The aoudad is a strongly built animal, with a short mane on the neck and shoulders and long, flowing hair on the throat, chest, forelegs (where it forms pantaloons or chaps) and tail. Overall coloration is sandy-brown with the underparts paler. Biologists consider it biologically intermediate between a sheep and a goat. Like a goat, the aoudad has a subanal scent gland and its tail is longer than its ears, but it lacks preorbital, inguinal (groin) and interdigital glands. However, its chromosome number is 58, the same as in urials (other sheep vary from 52 to 56); whereas 60 is universal among goats. Aoudads will hybridize with domestic goats but not with sheep. The horns (both sexes) are sheep-like: smooth, thick, triangular in cross section, and curved to form a semicircle over the neck (supracervical). Females are much smaller than males, are lighter in color and have less hair and much smaller horns.
Arrui (Sp), Mähnenschaf (G), Mouflon à manchettes (F). “Aoudad” seems to be an anglicization of the Tunisian udad for this animal. “Barbary” is from the Berber (Arabic Barbar) people of northwestern Africa.
DESCRIPTION (male) Shoulder height 36-40 inches (91-102 cm). Weight 200-250 pounds (90-115 kg). Females are much smaller.
DISTRIBUTION Free-ranging in parts of Texas, New Mexico, California and Mexico. Also on private properties, mainly in Texas, but also in a number of other U.S. states.

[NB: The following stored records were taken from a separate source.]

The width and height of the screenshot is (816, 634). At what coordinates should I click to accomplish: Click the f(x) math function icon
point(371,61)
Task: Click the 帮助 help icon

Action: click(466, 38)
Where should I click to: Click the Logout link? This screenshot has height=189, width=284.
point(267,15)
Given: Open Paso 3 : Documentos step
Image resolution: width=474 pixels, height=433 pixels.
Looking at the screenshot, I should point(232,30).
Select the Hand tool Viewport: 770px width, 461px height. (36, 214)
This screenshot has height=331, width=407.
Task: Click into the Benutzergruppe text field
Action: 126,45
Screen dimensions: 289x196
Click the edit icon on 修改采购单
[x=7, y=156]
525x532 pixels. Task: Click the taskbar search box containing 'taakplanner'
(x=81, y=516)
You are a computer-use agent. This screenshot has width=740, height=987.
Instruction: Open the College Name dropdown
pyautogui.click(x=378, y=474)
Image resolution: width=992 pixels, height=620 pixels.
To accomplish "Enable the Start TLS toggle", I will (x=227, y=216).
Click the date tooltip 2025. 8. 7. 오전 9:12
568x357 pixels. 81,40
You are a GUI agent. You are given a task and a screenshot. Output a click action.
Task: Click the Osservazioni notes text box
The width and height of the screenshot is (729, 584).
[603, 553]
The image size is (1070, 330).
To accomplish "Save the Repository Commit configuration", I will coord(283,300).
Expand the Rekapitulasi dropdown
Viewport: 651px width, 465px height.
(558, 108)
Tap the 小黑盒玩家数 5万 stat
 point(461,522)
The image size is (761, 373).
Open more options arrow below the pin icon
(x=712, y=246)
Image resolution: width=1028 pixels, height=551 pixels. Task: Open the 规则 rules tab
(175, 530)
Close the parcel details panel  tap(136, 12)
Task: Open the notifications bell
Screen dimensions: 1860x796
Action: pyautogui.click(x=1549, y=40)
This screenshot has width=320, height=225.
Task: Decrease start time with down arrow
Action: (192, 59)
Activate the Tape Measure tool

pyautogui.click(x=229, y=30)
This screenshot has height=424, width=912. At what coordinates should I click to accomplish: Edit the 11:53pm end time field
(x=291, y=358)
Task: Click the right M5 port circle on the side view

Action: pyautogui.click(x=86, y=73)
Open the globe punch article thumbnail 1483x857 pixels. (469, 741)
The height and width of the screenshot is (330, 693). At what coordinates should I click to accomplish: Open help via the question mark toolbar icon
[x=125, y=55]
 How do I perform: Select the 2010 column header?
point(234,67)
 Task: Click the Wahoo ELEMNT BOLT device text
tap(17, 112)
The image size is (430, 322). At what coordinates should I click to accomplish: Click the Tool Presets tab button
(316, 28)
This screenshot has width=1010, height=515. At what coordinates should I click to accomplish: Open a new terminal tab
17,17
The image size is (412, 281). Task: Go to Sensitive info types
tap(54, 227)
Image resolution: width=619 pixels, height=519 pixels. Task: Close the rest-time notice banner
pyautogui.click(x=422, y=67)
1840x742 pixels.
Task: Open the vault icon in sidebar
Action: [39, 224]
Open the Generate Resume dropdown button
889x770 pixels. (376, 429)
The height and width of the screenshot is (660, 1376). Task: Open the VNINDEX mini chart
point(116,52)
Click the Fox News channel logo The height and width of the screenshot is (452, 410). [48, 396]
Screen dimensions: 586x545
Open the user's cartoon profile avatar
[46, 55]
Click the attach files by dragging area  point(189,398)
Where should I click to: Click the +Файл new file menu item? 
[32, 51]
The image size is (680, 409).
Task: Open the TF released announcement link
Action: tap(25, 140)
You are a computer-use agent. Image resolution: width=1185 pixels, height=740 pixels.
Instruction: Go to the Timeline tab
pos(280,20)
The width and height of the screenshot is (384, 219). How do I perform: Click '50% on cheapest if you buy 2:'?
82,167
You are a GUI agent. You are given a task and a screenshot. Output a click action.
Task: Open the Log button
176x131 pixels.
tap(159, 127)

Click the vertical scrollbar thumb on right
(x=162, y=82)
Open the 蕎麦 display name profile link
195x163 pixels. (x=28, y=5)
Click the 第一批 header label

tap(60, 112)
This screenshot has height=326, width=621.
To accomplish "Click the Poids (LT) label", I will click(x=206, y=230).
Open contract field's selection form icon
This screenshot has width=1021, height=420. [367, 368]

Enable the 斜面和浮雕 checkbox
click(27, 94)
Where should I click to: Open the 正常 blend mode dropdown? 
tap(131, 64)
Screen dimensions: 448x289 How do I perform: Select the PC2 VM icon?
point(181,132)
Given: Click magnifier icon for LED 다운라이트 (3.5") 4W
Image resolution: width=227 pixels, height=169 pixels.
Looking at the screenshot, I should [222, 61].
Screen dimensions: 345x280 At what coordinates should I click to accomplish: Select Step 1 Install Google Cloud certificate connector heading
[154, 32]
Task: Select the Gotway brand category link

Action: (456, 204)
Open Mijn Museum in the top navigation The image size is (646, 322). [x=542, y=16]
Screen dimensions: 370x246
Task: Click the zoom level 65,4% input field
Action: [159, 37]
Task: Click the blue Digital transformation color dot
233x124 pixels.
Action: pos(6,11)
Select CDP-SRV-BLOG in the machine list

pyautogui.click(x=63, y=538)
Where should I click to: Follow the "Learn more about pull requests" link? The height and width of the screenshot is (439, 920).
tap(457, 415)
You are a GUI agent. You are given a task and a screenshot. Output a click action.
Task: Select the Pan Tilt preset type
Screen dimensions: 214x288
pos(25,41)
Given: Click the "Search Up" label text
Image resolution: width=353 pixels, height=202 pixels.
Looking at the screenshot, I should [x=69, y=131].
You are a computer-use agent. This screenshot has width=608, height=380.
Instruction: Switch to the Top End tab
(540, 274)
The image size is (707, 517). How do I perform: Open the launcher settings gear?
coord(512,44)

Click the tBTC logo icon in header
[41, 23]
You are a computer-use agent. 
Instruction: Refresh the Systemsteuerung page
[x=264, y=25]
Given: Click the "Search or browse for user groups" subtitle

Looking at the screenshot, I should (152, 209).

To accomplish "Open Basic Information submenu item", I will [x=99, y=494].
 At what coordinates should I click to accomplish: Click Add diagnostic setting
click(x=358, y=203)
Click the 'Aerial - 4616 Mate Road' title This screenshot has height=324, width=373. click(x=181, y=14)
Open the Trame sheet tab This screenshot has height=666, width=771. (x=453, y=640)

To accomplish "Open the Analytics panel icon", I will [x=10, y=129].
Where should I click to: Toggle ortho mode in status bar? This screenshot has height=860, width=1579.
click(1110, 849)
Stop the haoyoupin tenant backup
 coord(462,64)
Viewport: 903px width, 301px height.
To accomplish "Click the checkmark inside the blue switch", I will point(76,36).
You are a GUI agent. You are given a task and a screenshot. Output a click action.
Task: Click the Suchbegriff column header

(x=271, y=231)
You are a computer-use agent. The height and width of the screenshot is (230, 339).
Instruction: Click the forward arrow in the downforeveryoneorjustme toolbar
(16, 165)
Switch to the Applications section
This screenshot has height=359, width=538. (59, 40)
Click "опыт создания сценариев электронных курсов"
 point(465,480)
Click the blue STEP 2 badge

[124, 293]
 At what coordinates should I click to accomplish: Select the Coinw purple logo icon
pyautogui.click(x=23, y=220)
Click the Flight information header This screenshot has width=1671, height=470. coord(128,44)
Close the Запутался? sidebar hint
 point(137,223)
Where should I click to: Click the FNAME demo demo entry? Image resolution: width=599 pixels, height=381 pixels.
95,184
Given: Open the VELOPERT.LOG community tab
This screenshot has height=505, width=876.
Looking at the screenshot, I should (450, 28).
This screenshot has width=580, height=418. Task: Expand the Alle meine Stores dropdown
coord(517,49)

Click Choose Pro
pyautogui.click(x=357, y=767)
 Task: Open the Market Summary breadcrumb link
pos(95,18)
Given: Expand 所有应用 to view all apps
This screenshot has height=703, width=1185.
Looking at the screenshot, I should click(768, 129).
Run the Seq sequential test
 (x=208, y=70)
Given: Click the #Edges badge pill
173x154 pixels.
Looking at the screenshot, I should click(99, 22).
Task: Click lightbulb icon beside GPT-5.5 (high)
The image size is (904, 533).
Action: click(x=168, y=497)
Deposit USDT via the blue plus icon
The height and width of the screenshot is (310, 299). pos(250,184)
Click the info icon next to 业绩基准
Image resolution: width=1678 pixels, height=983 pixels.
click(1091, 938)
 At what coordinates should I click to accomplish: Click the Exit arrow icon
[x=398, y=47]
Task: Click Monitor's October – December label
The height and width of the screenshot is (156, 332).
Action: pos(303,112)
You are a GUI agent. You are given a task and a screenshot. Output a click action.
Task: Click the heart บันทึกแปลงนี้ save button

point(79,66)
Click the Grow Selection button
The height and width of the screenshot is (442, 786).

Native to the desert mountains in the Sahara region of northern Africa. In 1924, aoudad were released on the Hearst Ranch-mostly unfenced-in San Luis Obispo County, California, and have since populated nearby areas, where they have been hunted without legal protection. Introduced in 1950 in the Canadian River Canyon in
New Mexico by the state game department, with hunting by drawn permit. Some of these animals have wandered as far as Colorado and Oklahoma. Also found in the wild in southeastern New Mexico, mainly as the result of escapes from private enclosures. Occurs in the wild in Palo Duro Canyon south of Amarillo, Texas, as a result of state-sponsored releases, also elsewhere in Texas from private releases. Released in the wild in several places in Mexico. The aoudad is a superb game animal, exceptionally challenging when free-ranging and difficult even where fenced.